Maybe Jerry Yang should have given himself more than 100 days to figure out how to fix this thing.

: LATER: See this Adweek story (via PaidContent) about the wisdom of spreading out past the portal, as Google has — WWGD? — yet Yahoo is still sticking to its portal model:

In late 2004, Yahoo CEO Terry Semel, speaking at the Association of National Advertisers, used a familiar metaphor for the company’s strategy: a digital theme park that tempts visitors with endless attractions to get them to stay inside the gates. Analysts credited the strategy for reviving the company’s fortunes following the dot-com bust.

The problem is, we don’t like gates.

“It’s a reflection of consumer behavior,” said Bryan Wiener, CEO of digital agency 360i. “They’ve been disaggregating themselves. They’re spending less time on portals and spreading themselves to blogs and elsewhere.”

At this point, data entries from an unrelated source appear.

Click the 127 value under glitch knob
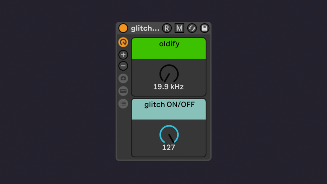 [169, 148]
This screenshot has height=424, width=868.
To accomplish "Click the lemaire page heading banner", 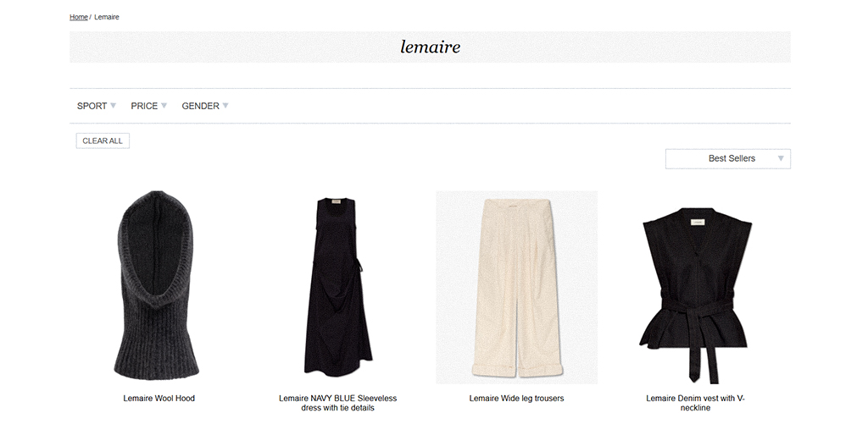I will pos(430,47).
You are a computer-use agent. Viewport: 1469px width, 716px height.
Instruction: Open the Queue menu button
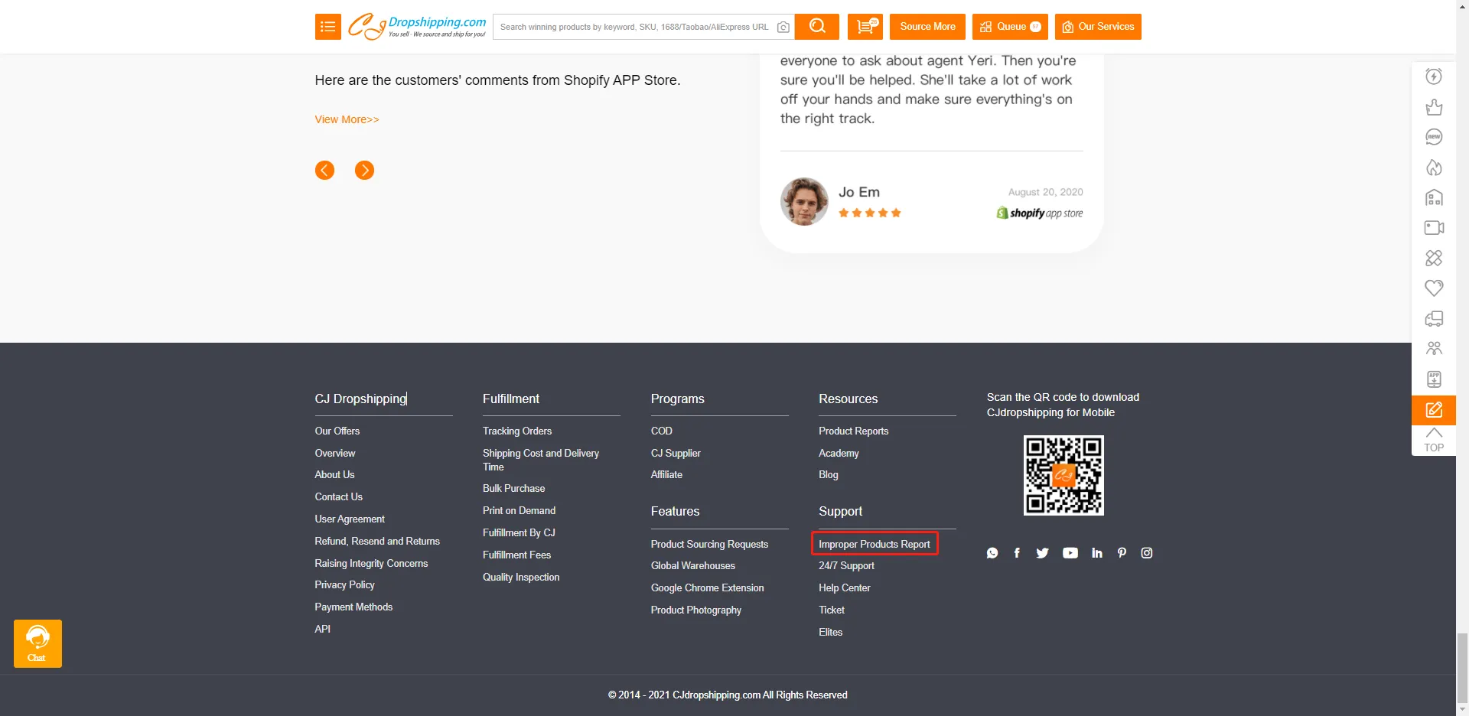click(x=1010, y=27)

Google recognized that early on by stitching together a far-flung network of sites that now accounts for over half its revenue. That’s led Yahoo and fellow Internet 1.0 portals AOL and MSN to expand in a similar way. . . .

The shift from portal-centric strategies comes hand in hand with the rise of user-generated content and social networking sites like MySpace and Facebook redirecting consumer Web behavior away from marquee sites, according to analysts. . . .

Yet the portal is not going anywhere soon, said Todd Teresi, svp of display marketplaces at Yahoo. Instead, it will continue to serve a key role in collecting a trove of behavioral data about consumers that can then be used to target advertising to them when they leave Yahoo’s gates for other sites.